Unsurprisingly, the game’s presentation is stellar, especially the really cleaned up UI and menus, clearly taking notes from Atlus’ work. The funny outfits you get from job to job gives a lot of personality to Ichiban’s gamer brain filtered fights, and the skill animations (especially the “kiwami” ones) are always fun to watch. This extends to Poundmates, the Final Fantasy-style summoning system of the game where Ichiban calls up a character he met in a substory or such to do a big flashy move and help out, though for some yen as trade. The goofy designs of the enemies really add to this…though there is this bizarre thing where some black enemies end up doing 50 “Bitch Took My Skull” Cent era gangster rap cosplay that’s kind of weird and not in a good way, especially for a game released in 2020.
The soundtrack is very varied and energetic to match the new protagonist, Ascension Point in particular making for a great base battle theme. It mirror’s Ichiban’s eccentric personality well, without being too energetic to ruin the flow of a turn based fight.

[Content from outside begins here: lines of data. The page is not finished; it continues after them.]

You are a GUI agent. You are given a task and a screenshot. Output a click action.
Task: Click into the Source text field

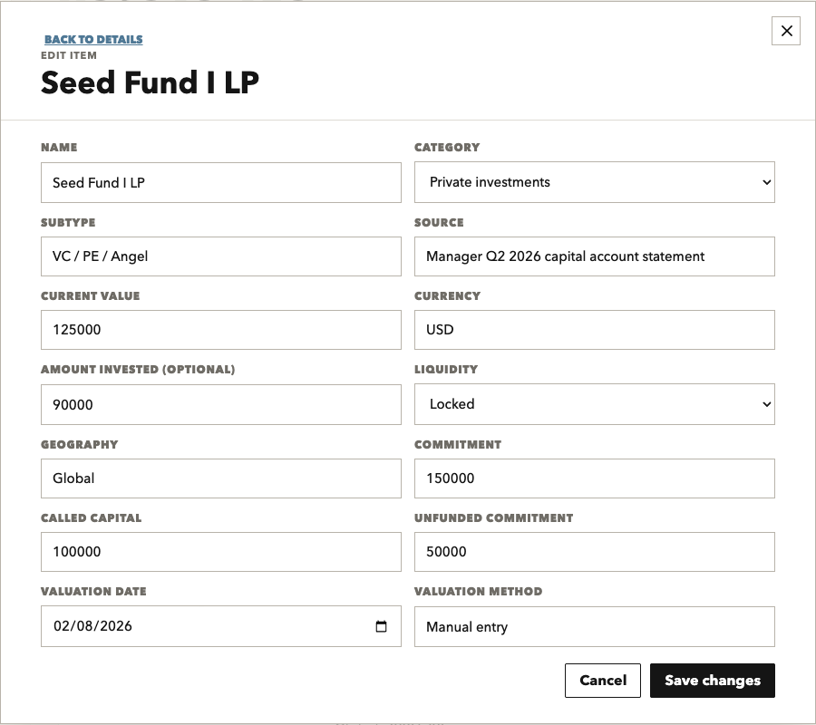(594, 256)
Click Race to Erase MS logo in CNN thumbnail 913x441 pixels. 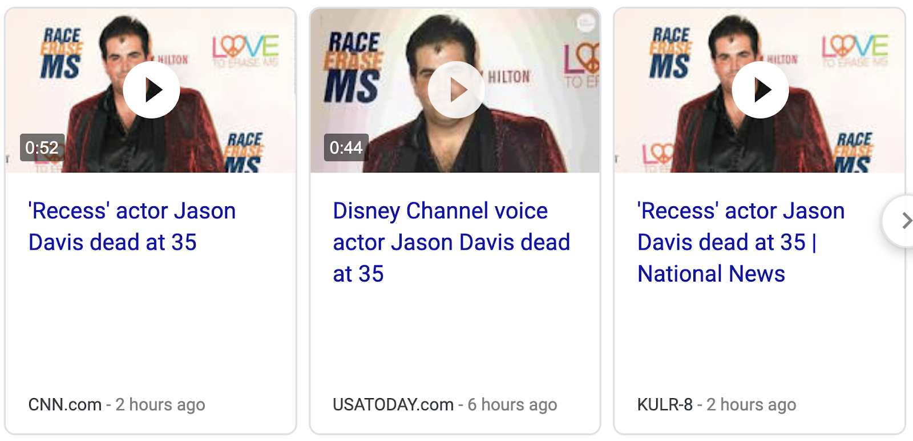tap(61, 53)
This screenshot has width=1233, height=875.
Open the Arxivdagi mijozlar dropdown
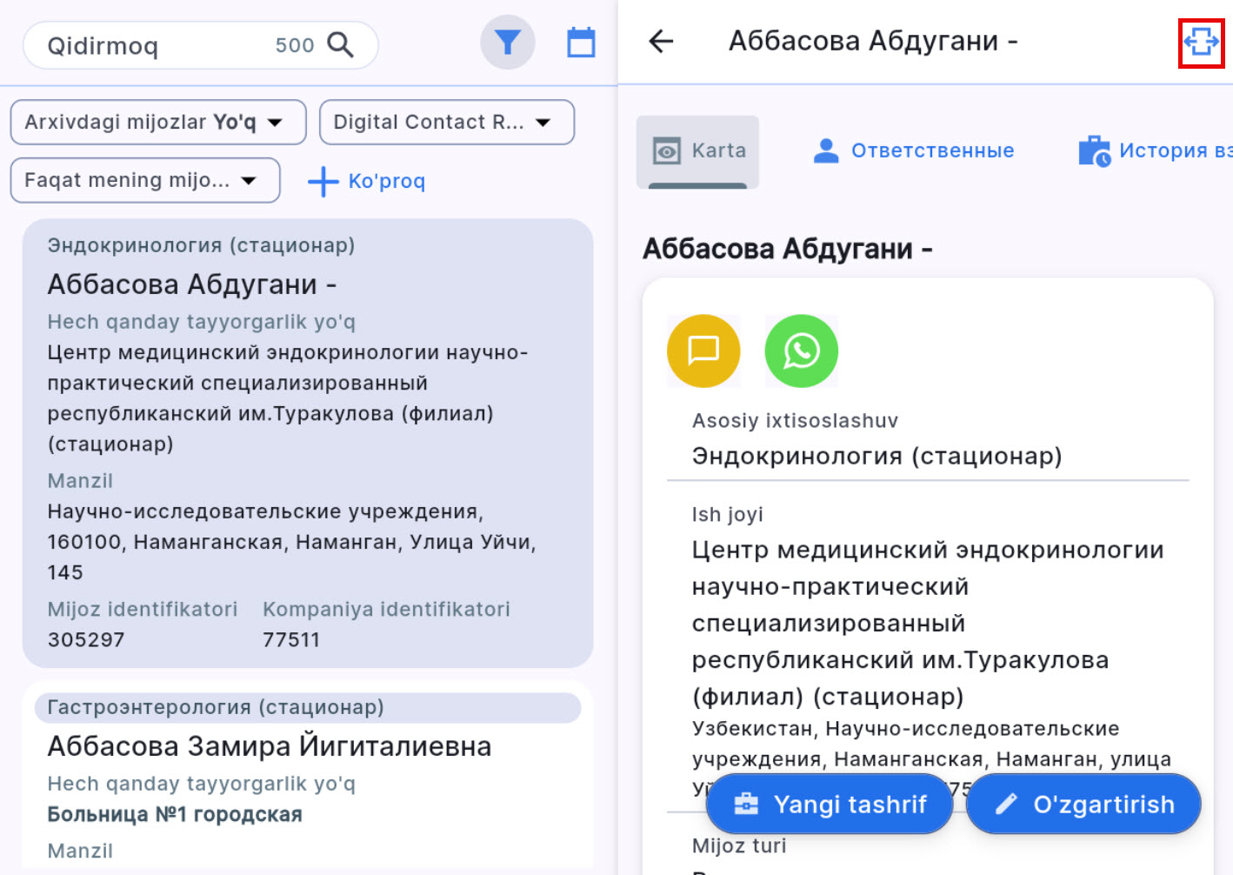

Pellagra also makes for a great boss theme for similar reasons. The minigames have a ton of fun themes, some even using retro 8-bit mixes, but the real highlights come almost exclusively from the boss tracks. War Maker might be the shining jewel of the bunch with its sick drop, despite being used for a minor antagonist. Brutality is also such a strong piece that it got a remix in Infinite Wealth. ism will probably go down as one of the best final boss themes a RGG game has ever had (with touch competition from the Judgment series), while Wailing Warrior sticks out as one of the most unique Amon theme, switching out high energy for a grinding, threatening sound that perfectly compliments the scrappy Ichiban facing one of these demi-gods.

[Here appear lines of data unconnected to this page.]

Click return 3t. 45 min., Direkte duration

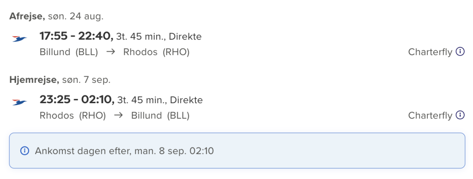pyautogui.click(x=160, y=100)

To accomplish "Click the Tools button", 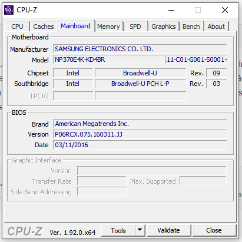I will [x=118, y=230].
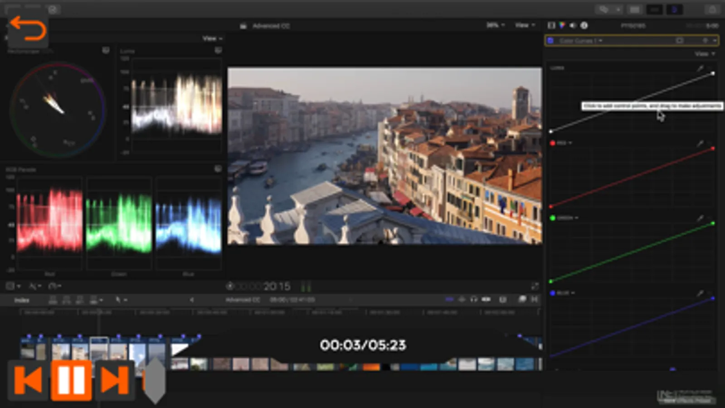Click the white point on Luma curve
725x408 pixels.
point(713,73)
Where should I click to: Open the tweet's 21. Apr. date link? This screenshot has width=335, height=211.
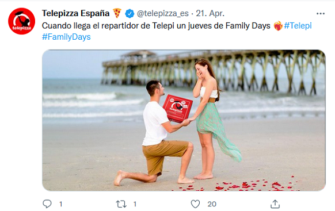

Worth noting that we got two promotional games for this entry and Ichiban himself. The world first got a taste of the new guy with Ryu ga Gotoku Online, a Japanese only mobile game still running as of writing (unlike earlier failed experiments). It’s in its own continuity, allowing it to make some wild story decisions, though some tales could be clearly worked into canon (like Nishiki and Tanimura meeting before the first game). Ichiban is notably using a prototype design, more scraggly than how we’d see him in his finalized design. There was also Streets of Kamurocho released about nine months after Yakuza: Like A Dragon, where Ichiban was a playable character. It was a limited time free game that retold the story of the first game in a Streets of Rage presentation and gameplay style.
While the gameplay foundations still need some work, the clever ways they’re placed in the world, the wide variety of fun activities, and the absolutely gripping main story make for one of the finest games in the entire franchise. Yakuza: Like A Dragon is something special, a perfect storm of creativity and heart, and a promising sign that Ryu ga Gotoku Studio were moving in the right directions and becoming aware of their worst impulses (though they still have a ways to go). After a return to Judgment and a remake of Ishin, we’d finally return to the Ichiban saga – though with a pit-stop with Kiryu first.